--- EXERCISE BRIEF ---
Please write out again all the rows between the lines holding "Open the Demo User dropdown" and "pos(211,46)", inclusive, requests included, with 51 added to every number in the answers, both click coordinates and image dimensions. Leave the pictures out.

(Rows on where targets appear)
——

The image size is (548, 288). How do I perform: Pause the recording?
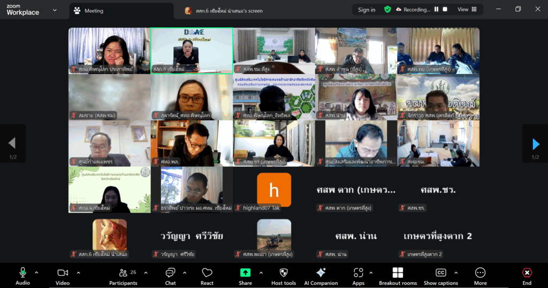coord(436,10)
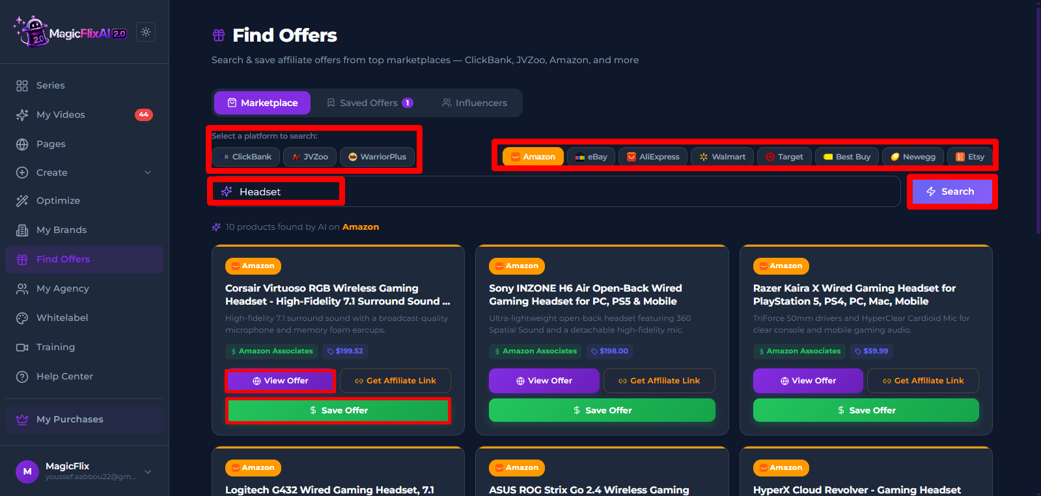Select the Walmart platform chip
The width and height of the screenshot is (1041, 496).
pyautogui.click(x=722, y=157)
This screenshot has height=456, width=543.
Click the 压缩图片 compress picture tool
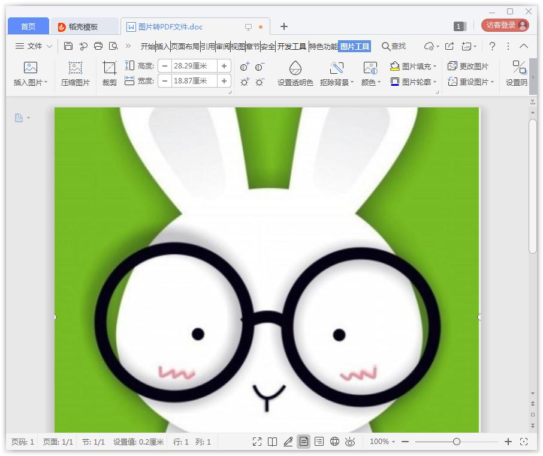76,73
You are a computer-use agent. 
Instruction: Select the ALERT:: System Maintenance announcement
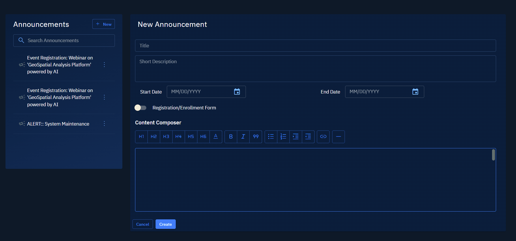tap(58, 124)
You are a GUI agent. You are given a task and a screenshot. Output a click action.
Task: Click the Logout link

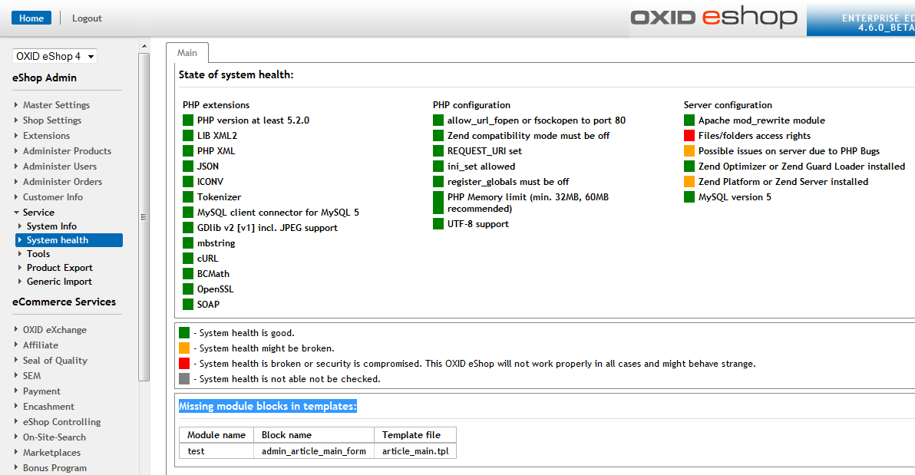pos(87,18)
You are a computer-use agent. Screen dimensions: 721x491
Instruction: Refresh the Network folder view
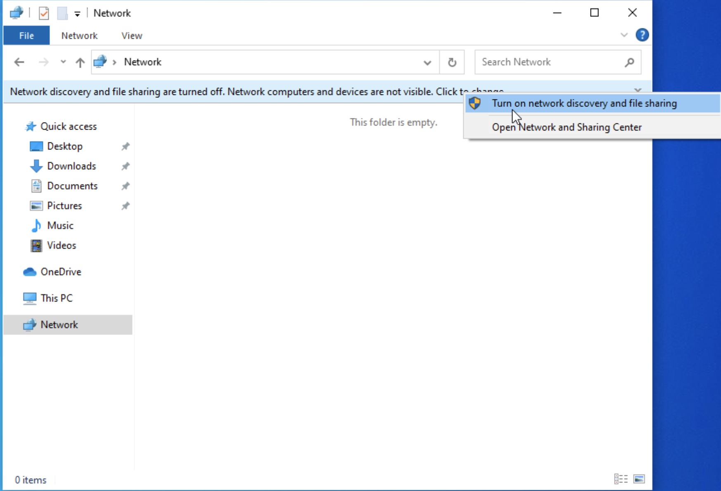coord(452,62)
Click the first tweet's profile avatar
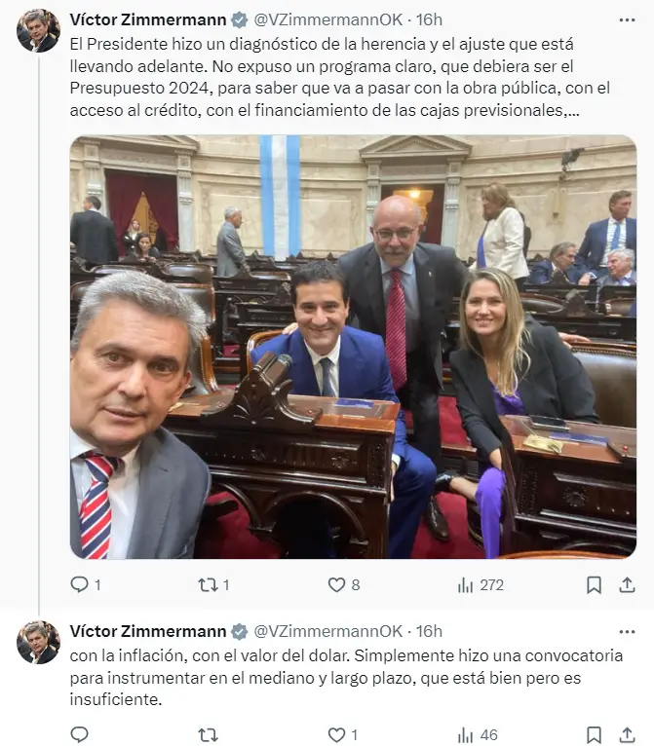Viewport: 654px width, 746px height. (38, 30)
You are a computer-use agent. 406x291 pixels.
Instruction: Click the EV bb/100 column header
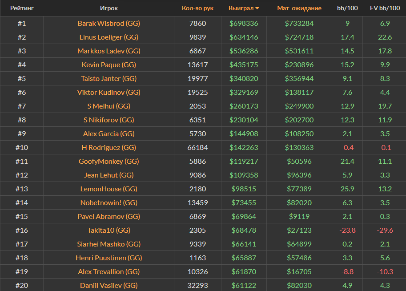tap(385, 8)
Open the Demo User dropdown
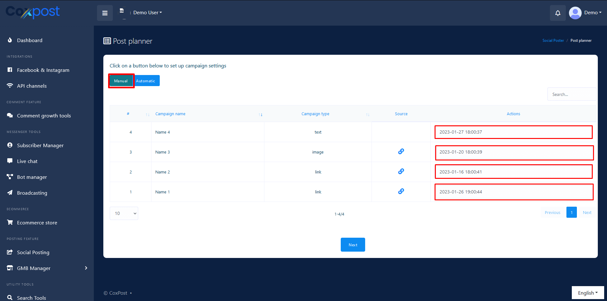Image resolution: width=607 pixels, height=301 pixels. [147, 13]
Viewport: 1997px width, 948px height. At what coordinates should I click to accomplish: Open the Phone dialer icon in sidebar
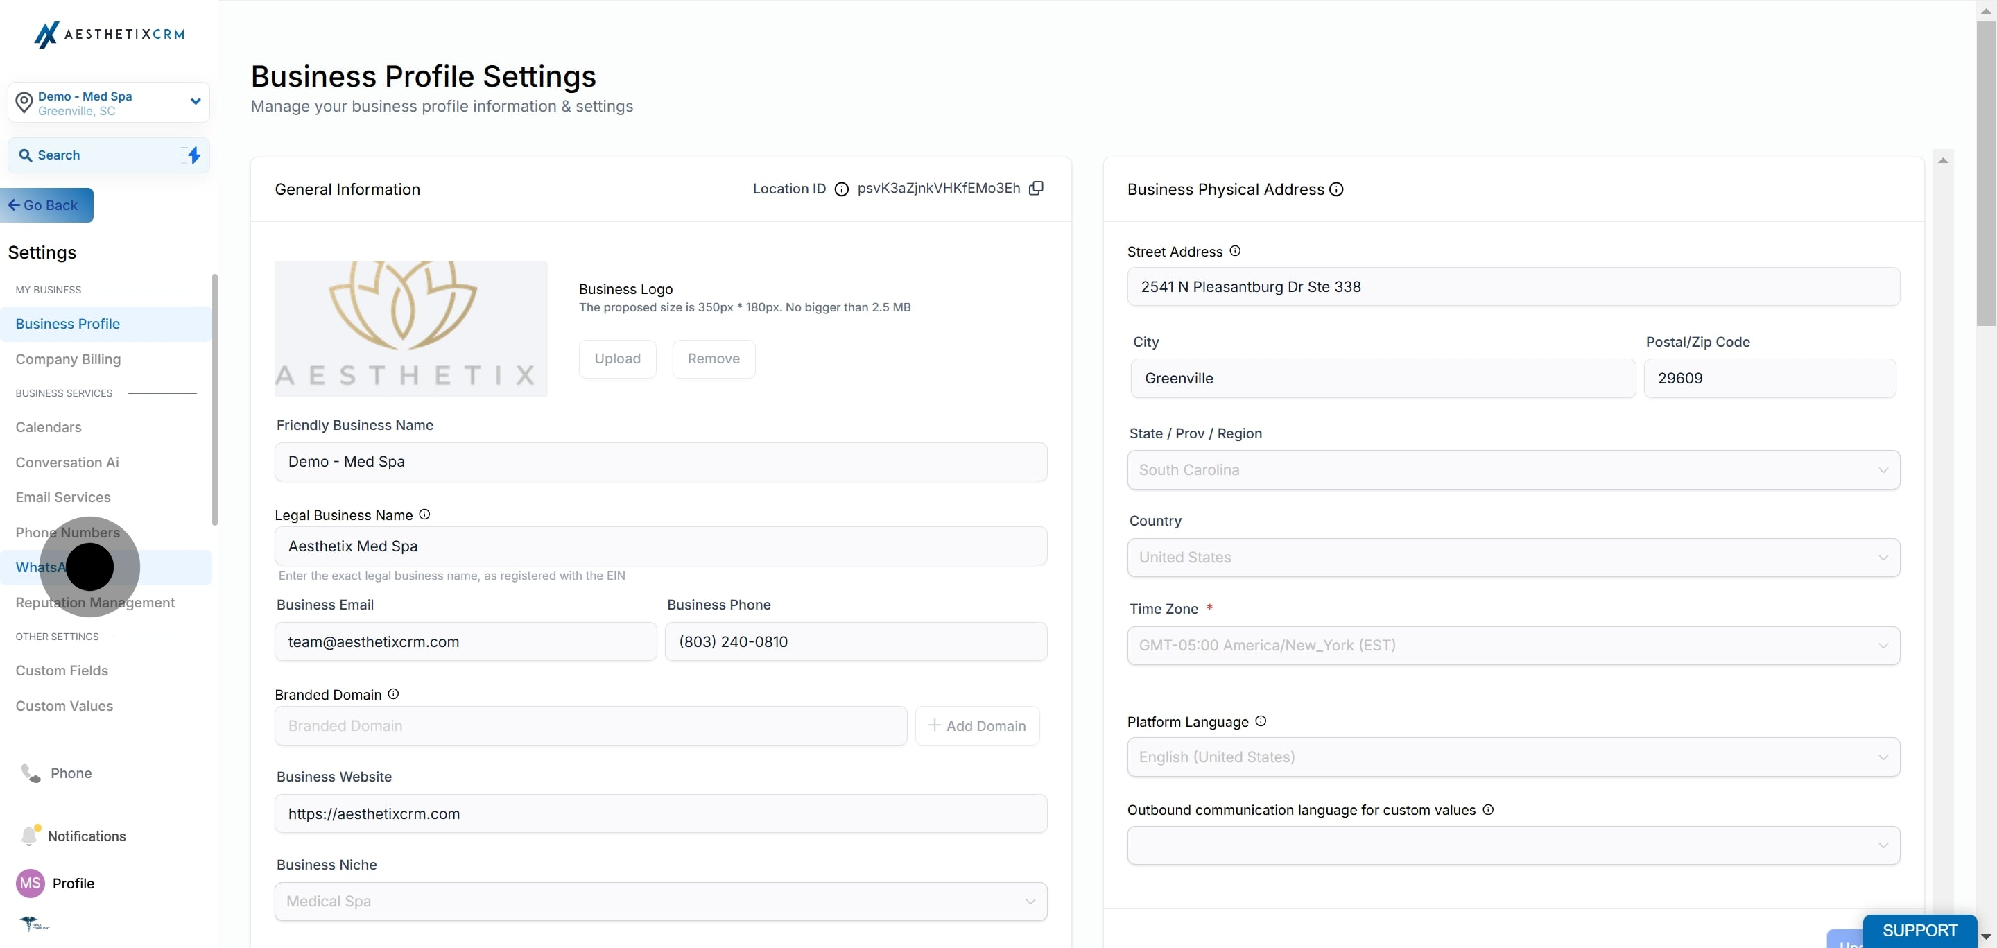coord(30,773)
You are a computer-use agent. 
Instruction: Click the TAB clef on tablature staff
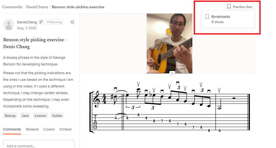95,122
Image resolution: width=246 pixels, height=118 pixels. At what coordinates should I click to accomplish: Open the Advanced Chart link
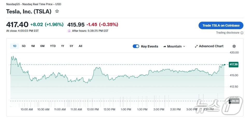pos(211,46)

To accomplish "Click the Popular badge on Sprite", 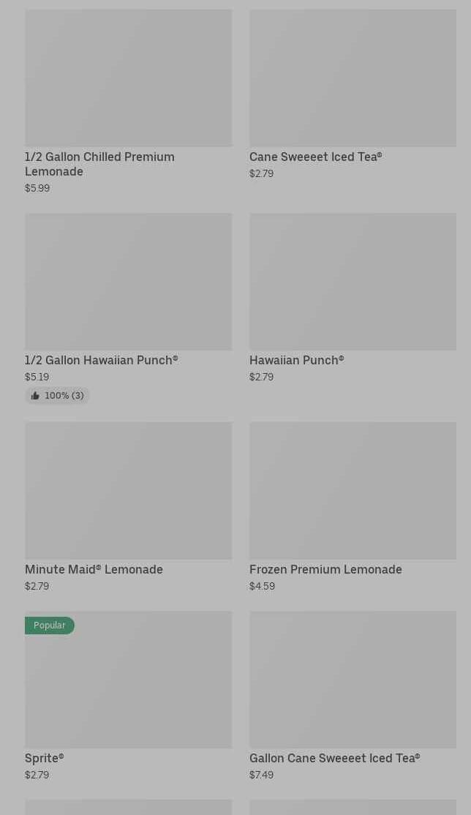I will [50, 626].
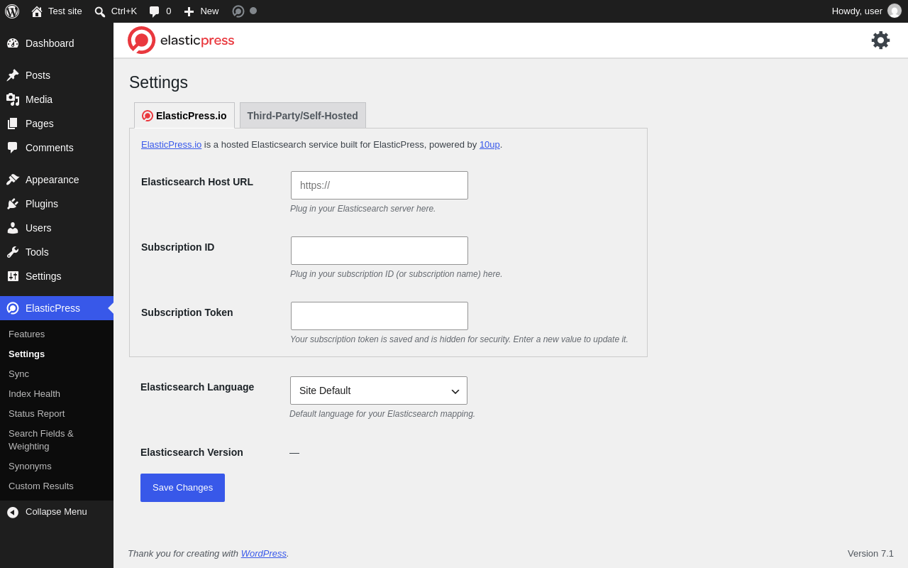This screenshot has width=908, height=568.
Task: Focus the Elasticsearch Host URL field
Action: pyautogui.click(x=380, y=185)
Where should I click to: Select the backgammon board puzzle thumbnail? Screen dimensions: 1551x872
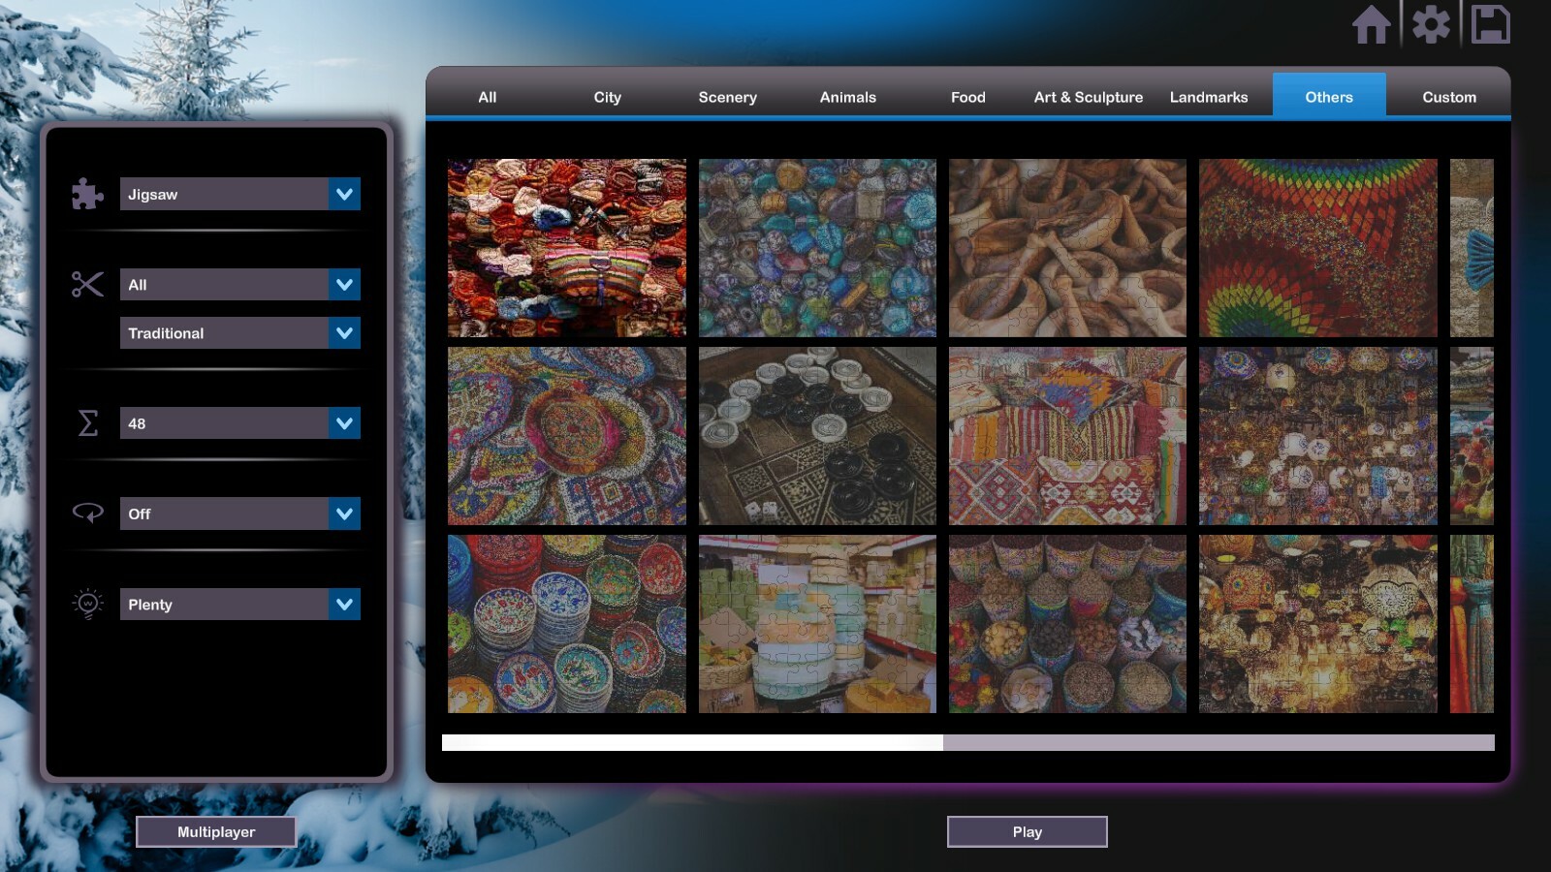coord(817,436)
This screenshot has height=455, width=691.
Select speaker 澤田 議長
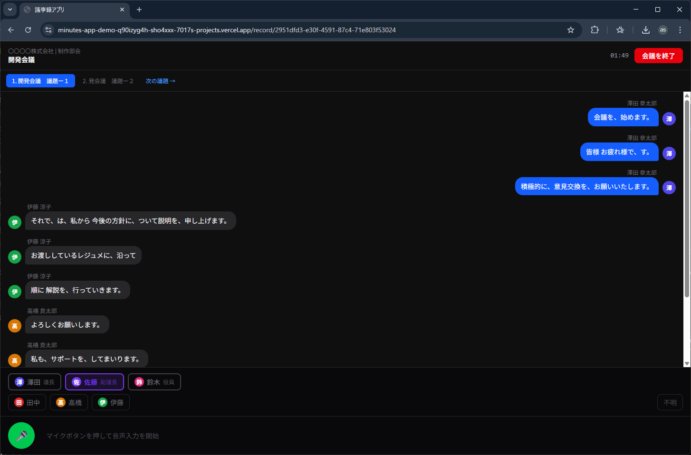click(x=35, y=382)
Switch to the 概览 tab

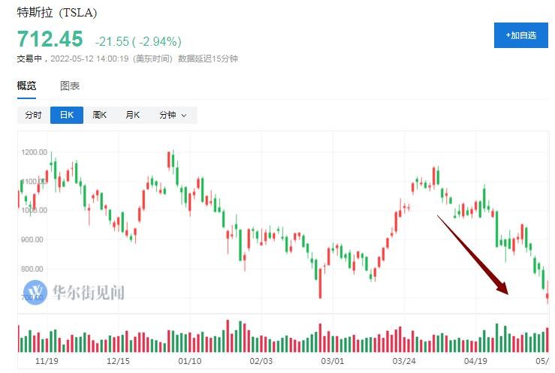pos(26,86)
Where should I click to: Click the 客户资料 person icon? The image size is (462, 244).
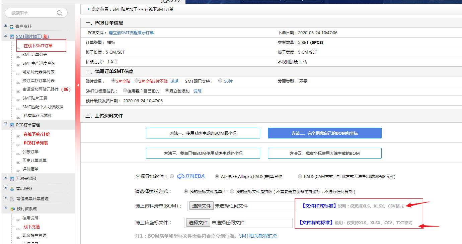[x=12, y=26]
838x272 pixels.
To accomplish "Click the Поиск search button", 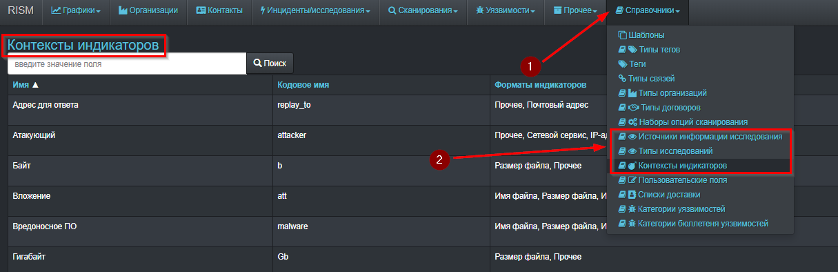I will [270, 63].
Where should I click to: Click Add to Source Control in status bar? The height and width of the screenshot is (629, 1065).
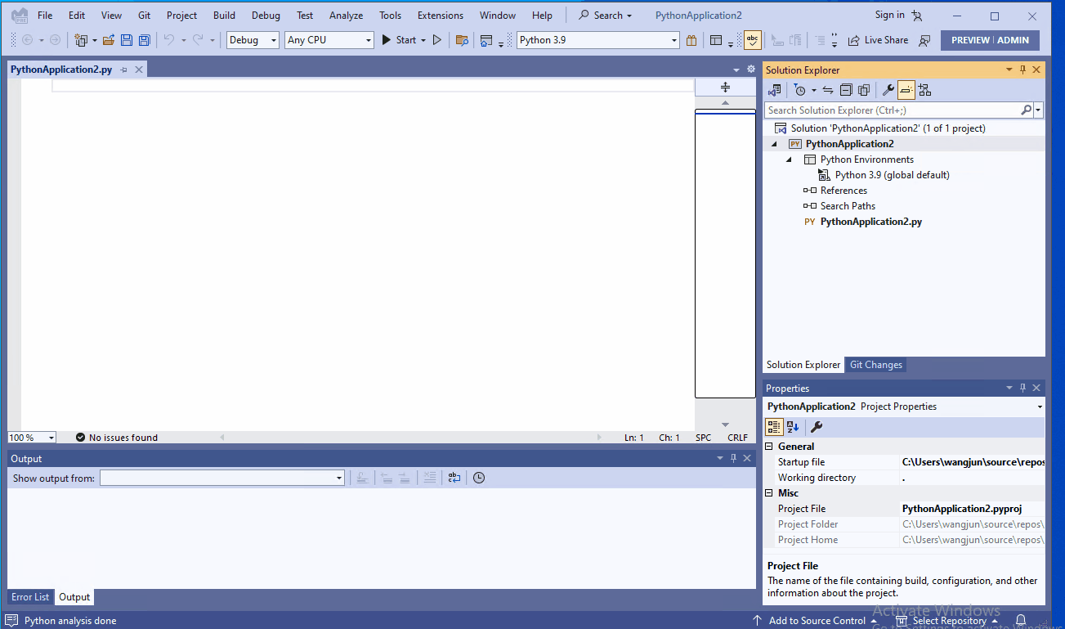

——

--- EXERCISE ANSWER ---
Open the Demo User dropdown
Image resolution: width=658 pixels, height=352 pixels. [198, 64]
Viewport: 1997px width, 948px height. At what coordinates should I click to accomplish: Open the Phone dialer icon in sidebar
coord(81,824)
You are a computer-use agent. 
Instruction: Click the TAB clef on tablature staff
146,173
Image resolution: width=246 pixels, height=118 pixels. At what coordinates should I click to accomplish: Open the Advanced Chart link
pos(262,97)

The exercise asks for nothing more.